Myron was three years older than me, and a senior at Steinmetz High School.  We became good friends during our time together.  I often wonder what happened to him and what quality of life he had.  I’m sure he had a much harder time than me because he never regained the use of his muscles like I did.

Life at Michael Reese improved over that of the Contagious Disease Hospital. There were no restrictions on getting up to walk around the room.  Visitors actually came in to sit and talk without a chalk board.  I saw more of my friends.  Mom even brought some of the girls to see me.  I recall Mary Ann Pavel from Woodlawn as one.

The window looked out on the back-end of the hospital.  The view provided a look at the roof with lots of steaming vents and pigeons.  Way in the distance, the buildings of the loop were in view.  Chicago didn’t have many sky scrapers yet, so I didn’t see the spectacular skyline of today, but I did see a 1953 skyline. Soldier’s Field blocked any view of Lake Michigan just four blocks away to the east. I didn’t care, I loved the new home.

Assessing the Damage-Part Four

I had been in hell for a long time when a new doctor arrived. My leg still had a tube with fluids running. The bed was still on an angle with my feet up in the air. Why? It was a way to keep fluid from filling my lungs. Unbeknownst to me, I lost the nerves that control the muscles for swallowing. All saliva and drool ran out of my mouth or down my throat. It also meant I could not take food or drink by mouth without choking.

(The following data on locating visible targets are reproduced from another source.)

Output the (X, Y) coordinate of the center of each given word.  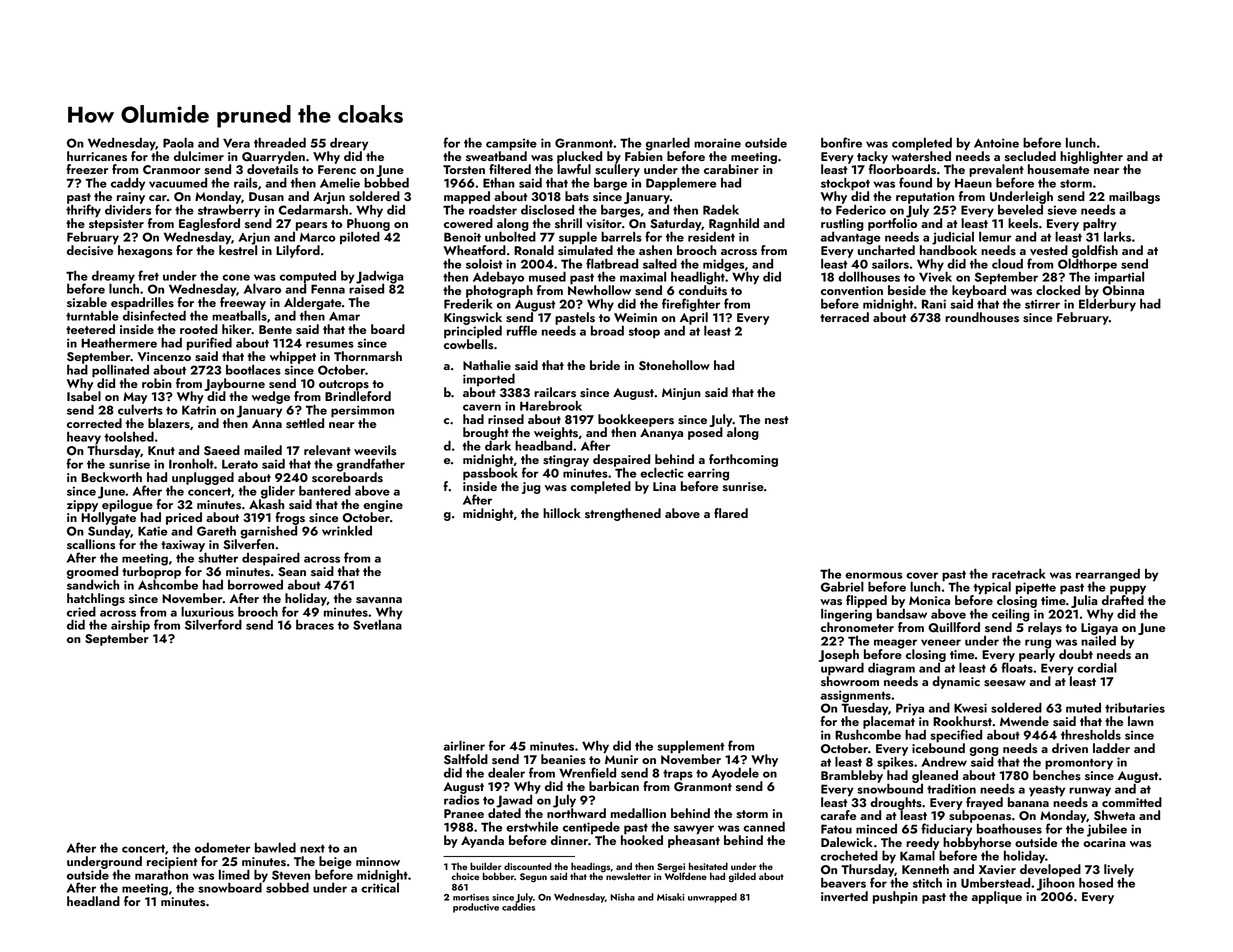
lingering (846, 615)
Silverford (213, 624)
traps (678, 775)
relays (1045, 628)
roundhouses (982, 317)
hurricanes (97, 156)
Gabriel (842, 586)
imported (489, 380)
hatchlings (96, 599)
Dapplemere (681, 184)
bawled (275, 847)
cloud (1007, 263)
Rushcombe (868, 734)
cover (922, 575)
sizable (87, 302)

The new doctor asked me to move my head from side to side. He held his hand against my face as I strained to push him away. He asked me to smile. I did. He asked me to smile again; I told him I was smiling. My face muscles were paralyzed. Even though my brain was telling me to smile, and I really thought I was, the message didn’t get to my cheek muscles. During my stay at CDH I became known as the ‘kid who never smiles.’ I couldn’t move my mouth to form words very well either. None of it made sense. I thought I was smiling and talking normal, but no one understood me, and they thought I was grumpy all the time.

My arms were next. I was able to move them up, down, around, and to put pressure against his hands. He moved to my legs.

“Bend your knees and hold them together.”

I moved my legs and bent them as he asked. The doctor put two fingers against my knees. “Now spread your knees apart against my hands.”

I pushed with all of my might but nothing happened. At that moment I realized I wasn’t going to make it to tryouts.